George W. Bush Cites ‘Deep Sadness’ Over Events in Afghanistan

0
87


President George W. Bush, who ordered the 2001 U.S.-led invasion that drove the Taliban from power, said this week that he felt “deep sadness” at the group’s takeover of Afghanistan and defended his decision to launch what would become America’s longest war.

“Our hearts are heavy for both the Afghan people who have suffered so much and for the Americans and NATO allies who have sacrificed so much,” the former president and his wife, Laura Bush, wrote in a letter released on Monday.

Mr. Bush was in his first year in office, with little experience in foreign affairs, when the Sept. 11 attacks prompted him to deploy troops to Afghanistan to drive out the Taliban government that had sheltered the terrorist leader Osama bin Laden.

But then Mr.
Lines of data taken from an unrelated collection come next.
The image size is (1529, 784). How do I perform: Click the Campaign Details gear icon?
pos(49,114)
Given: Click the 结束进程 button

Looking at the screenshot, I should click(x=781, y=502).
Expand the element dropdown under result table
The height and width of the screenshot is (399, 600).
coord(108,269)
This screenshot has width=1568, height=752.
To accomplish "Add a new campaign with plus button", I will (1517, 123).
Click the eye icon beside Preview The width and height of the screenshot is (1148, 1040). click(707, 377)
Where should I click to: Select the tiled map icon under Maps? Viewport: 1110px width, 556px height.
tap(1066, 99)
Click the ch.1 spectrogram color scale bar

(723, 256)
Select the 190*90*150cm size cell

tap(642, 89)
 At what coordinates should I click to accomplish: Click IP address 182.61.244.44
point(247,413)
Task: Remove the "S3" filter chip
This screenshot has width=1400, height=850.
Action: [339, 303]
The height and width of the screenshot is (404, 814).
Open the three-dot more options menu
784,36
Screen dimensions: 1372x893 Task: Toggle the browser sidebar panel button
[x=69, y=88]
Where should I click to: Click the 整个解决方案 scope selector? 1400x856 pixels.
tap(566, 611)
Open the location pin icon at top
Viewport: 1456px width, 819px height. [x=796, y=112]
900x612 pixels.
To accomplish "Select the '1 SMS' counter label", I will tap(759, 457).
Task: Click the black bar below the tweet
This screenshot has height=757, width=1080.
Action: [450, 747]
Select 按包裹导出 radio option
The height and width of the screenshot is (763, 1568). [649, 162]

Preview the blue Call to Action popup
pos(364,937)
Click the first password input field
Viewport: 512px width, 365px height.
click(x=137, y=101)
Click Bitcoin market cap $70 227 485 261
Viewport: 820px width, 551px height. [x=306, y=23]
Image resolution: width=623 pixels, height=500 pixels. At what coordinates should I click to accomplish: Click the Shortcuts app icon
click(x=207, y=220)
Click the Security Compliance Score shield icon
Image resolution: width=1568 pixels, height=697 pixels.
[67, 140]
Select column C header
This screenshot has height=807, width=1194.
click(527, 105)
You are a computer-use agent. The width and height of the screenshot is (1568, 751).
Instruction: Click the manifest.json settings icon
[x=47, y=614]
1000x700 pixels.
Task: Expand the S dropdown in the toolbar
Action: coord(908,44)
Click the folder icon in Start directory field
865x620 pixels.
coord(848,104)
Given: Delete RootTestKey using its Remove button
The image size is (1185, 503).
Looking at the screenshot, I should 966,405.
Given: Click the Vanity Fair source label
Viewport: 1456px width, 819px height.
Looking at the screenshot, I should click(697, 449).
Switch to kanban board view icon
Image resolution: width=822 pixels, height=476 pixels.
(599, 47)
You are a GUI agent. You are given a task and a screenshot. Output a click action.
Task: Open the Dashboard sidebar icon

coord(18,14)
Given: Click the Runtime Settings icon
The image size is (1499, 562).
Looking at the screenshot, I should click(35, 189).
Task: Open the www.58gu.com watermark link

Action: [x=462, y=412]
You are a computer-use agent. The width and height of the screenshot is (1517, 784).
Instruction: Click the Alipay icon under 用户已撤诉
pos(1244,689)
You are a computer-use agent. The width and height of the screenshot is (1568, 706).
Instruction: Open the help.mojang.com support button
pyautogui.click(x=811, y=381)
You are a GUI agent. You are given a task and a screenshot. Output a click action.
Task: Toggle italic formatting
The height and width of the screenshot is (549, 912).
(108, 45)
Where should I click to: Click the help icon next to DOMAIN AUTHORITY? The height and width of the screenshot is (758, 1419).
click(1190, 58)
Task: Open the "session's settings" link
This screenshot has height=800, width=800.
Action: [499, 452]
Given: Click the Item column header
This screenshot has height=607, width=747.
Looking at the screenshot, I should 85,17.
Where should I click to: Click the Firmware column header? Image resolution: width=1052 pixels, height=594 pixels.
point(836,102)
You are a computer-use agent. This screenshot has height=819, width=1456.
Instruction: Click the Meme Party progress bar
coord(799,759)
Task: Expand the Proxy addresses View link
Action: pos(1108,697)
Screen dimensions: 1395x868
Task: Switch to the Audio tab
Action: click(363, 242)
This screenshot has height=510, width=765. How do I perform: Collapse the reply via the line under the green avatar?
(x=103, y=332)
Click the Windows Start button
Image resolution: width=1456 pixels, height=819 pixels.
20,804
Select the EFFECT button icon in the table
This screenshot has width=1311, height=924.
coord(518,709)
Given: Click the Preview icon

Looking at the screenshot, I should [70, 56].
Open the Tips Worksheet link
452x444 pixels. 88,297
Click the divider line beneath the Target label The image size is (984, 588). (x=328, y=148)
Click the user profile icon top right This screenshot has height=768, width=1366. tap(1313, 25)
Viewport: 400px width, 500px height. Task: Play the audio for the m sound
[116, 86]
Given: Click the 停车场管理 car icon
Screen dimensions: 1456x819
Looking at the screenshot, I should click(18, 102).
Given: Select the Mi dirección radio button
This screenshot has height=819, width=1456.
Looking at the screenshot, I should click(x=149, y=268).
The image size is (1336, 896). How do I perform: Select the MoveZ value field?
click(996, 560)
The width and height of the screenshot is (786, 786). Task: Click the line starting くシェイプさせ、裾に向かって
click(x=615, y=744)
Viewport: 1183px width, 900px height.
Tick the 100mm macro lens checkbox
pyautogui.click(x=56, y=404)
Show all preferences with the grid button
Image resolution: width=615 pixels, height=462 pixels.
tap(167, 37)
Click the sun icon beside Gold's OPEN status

Bush turned his focus to invading Iraq, the costly military campaign that would come to define his presidency, leaving the Afghanistan mission to drag on with ill-defined goals and little oversight.

In his letter, Mr. Bush addressed U.S. troops who had served in Afghanistan, including thousands who did multiple tours, arguing that he had not sent them to war in vain.

“You took out a brutal enemy and denied Al Qaeda a safe haven while building schools, sending supplies and providing medical care,” he said. “You kept America safe from further terror attacks, provided two decades of security and opportunity for millions and made America proud.”

Many of the gains ushered in by the two-decade U.S. military campaign in Afghanistan — more opportunities for women, more girls enrolled in school, a freer news media environment — could be at risk under the Taliban.

The hard-line Islamist group banned popular music and carried out public executions when it ruled Afghanistan in the 1990s, and as an insurgent movement it was known for suicide bombings that killed thousands of civilians and members of ethnic and religious minorities.

Mr. Bush called on the Biden administration to take in more Afghan refugees and speed the process of evacuating Afghans and U.S. citizens threatened by the Taliban. He urged the U.S. government to “cut the red tape.”

“We have the responsibility and the resources to secure safe passage for them now, without bureaucratic delay,” he said.